If you want to preserve food, you put it in the fridge, but when it comes to human organs, things get a little more complicated. Researchers at the University of Sunderland in the UK are working on new ways to preserve organs which could dramatically improve the effectiveness of the donor system. The aim is to expand the donor pool by allowing organs that would normally be unsuitable for transplantation – such as those from heart attack victims – to be preserved by rapid cooling.
While medical advances have made organ transplants a life saver for many patients, demand still outstrips supply with an estimated three people dying every day while waiting for an organ in the UK.
One way to improve this scenario is to find ways to preserve organs that are not historically suited to transplantation. In heart attack victims for example, organs are damaged because they are starved of oxygen. Sunderland researchers have shown that by rapidly cooling the kidneys, damage can be minimized and this has led to the to development of new medical cooling devices.
“The primary aim of our research is to expand the donor pool. If we can achieve this then the benefits will be incredible," said Dr Noel Carter, senior pharmacy lecturer in the Faculty of Applied Sciences and part of the research group. “One of our PhD students Alex Navarro, who graduates next week, has based his thesis on the development of new medical devices to allow the rapid cooling of the organs.”
“Our research focuses on minimizing the damage to the tissue and on regenerating it before you get the organ working again and transplant it into a recipient.
“One of our strategies has been to cool the organ as quickly as possible, to minimize damage.

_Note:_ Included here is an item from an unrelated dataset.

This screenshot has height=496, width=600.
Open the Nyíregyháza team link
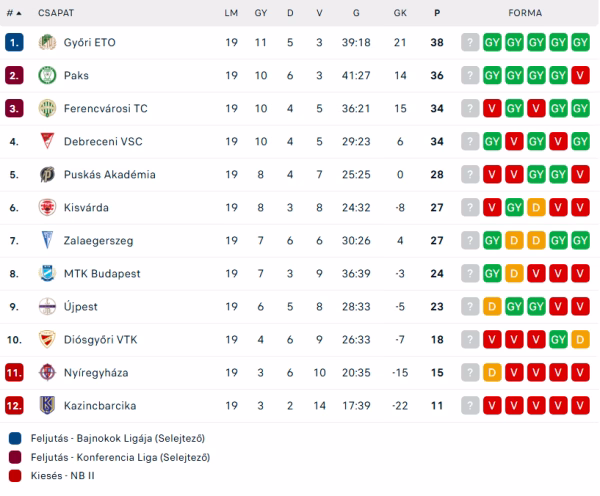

“We use a type of fluid or perfusate to do this, these can be artificial salt solutions, designed specifically to be physiological. We are working with a company called Aquix who have produced a perfusate that could help regenerate the organ before transplantation.”
A human clinical study to assess the use of an anti-inflammatory drug to supplement the perfusate is also planned.
Dr Carter said "non-heart beating" donation is now being taken seriously by the medical profession, as the number of transplants in the UK has remained static over the last 10 years, while the waiting list has risen.
Work is also underway that uses the opposite approach to achieve the same result – instead of cooling, researchers are working on a "warm oxygenated" method where warm fluid with oxygen is pumped through organs to prevent tissue damage.